そういうのも含めて「ほぼ日手帳」が好きです。
- ――
- ああ、嬉しいです。
ありがとうございます。
- 川村
- 私がよく行く焼き肉屋さんでも、
言葉のおみくじみたいなのをくれるんです。
「本番は1回」とか、ドキッとするような、
いまの自分に必要な言葉が不思議と出るんです。
「ほぼ日手帳」にもそういう言葉がありますよね。
それで、その焼肉屋さんに
ご一緒させていただいていた
森三中の大島さんと一緒に
自分達でも言葉のおみくじを作って、
遊んでいたことがあります。
- ――
- えっ! そんなことまで!
作った言葉はどうされたんですか。
- 川村
- 紙に書いて、おみくじみたいにみんなに配りました。
- ――
- へぇーっ! 「川村語録」みたいな言葉が。
- 川村
- 「ちょっと、いいこと言ってるな」っていうものと、
全然くだらないものもあるんですけど。
普段思っていることを、
自分のひとことにして作ったことがあります。
- ――
- そういう言葉の影響もあって、
手帳を書かれている内容にも、
変化はありましたか。
- 川村
- 最初はけっこう、こんなのが嫌だったとか、
ネガティブなことを書くことが多かったけど、
いまは、すごく前向きな言葉が多いですね。
- ――
- 10年前は、交通費もなかった時代だから。
- 川村
- すごく悩んでましたもん。
「私に何ができるだろう」、
「なんでこんなに欲ばかり。
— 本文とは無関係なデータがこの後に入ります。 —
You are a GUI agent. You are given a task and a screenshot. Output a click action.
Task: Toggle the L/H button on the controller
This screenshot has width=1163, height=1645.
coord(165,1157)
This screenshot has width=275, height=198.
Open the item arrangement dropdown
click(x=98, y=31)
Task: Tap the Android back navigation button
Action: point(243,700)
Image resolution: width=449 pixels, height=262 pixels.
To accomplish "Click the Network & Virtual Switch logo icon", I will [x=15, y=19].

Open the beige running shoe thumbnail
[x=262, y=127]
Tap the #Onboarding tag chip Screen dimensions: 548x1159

きょうも何も食べてない」
って書いてある。
- ――
- きょうも何も食べてない‥‥。
- 川村
- きょうも何も食べてない。
どんだけお金ないんですかね。かわいそう。
- ――
- かわいそうな20代‥‥。
- 川村
- 風呂なしアパートに住んでいた時期もあったんで。
目黒の事務所に近いところがいいなと思って、
白金の風呂なしアパートに住んでいました。
- ――
- 白金って高級住宅街のイメージですけど、
風呂なしのアパートがあるんですか?
- 川村
- ええ、あるんですよ。家賃は3万8000円でした。
白金の「シロガネーゼ」に掛けて、
自分で「フロガネーゼ」って呼んでました。
- ――
- フロガネーゼ(笑)。
- 川村
- 目黒駅前にあるマンガ喫茶によく行ってました。
マンガ喫茶だと基本料金が200円で、
シャワーを借りるのに300円、
だから500円かかるんですよ。
銭湯の460円に比べたら40円高いんですけど、
マンガ喫茶はジュースが飲み放題なんで!
- ――
- はー、なるほど。
- 川村
- ただし、10分の勝負です。
10分を過ぎると追加料金が足されちゃうから、
10分で全部洗って店を出る。
シャワーはものすごく速かったですよ。
だからいまでも、カラスの行水なんです。
- ――
- その頃の習慣が残っちゃった。
- 川村
- マンガ喫茶に通いすぎて、
「また、おかっぱシャワーが来た!」って、
店員さんにあだ名をつけられていました。
もう、何も言わなくても、
シャワーセットの袋を出してくれましたよ。
- ――
- おかっぱシャワー(笑)。
あだ名で呼ばれるほど、
毎日通っていたんですか。
- 川村
- そうですよ。
女子はやっぱり、毎日シャワーに入りたいので。
仕事終わりとか、バイト終わりとかに
目黒の駅前に寄ってちゃんと毎日シャワー。
- ――
- ああ、なるほど。
しかも、アルバイト先も焼き鳥屋さんだから、
煙のにおいがついちゃうだろうし。
- 川村
- そう、特に私は板場で働いていたから、
においがキツくて‥‥。
だから、バイト帰りには必ずシャワーに寄って、
「おかっぱシャワーが来た!」って言われながら。
- ――
- でも、そのマンガ喫茶の店員さんも、
テレビで「おかっぱシャワー」の活躍を見て
驚いているかもしれませんね。
- 川村
- もしかしたら、見てくれているかなあ。
そうだったら嬉しいですね。
本当に、ほぼ毎日通っていましたから。
- ――
- 風呂なしアパートの時期は、
けっこう続いていたんですか。
- 川村
- 風呂なしアパートに住んでいたのは、
2011年までの2年間。
- ――
- フロガネーゼ時代を乗り越えて、
今があるんですね。
(つづきます)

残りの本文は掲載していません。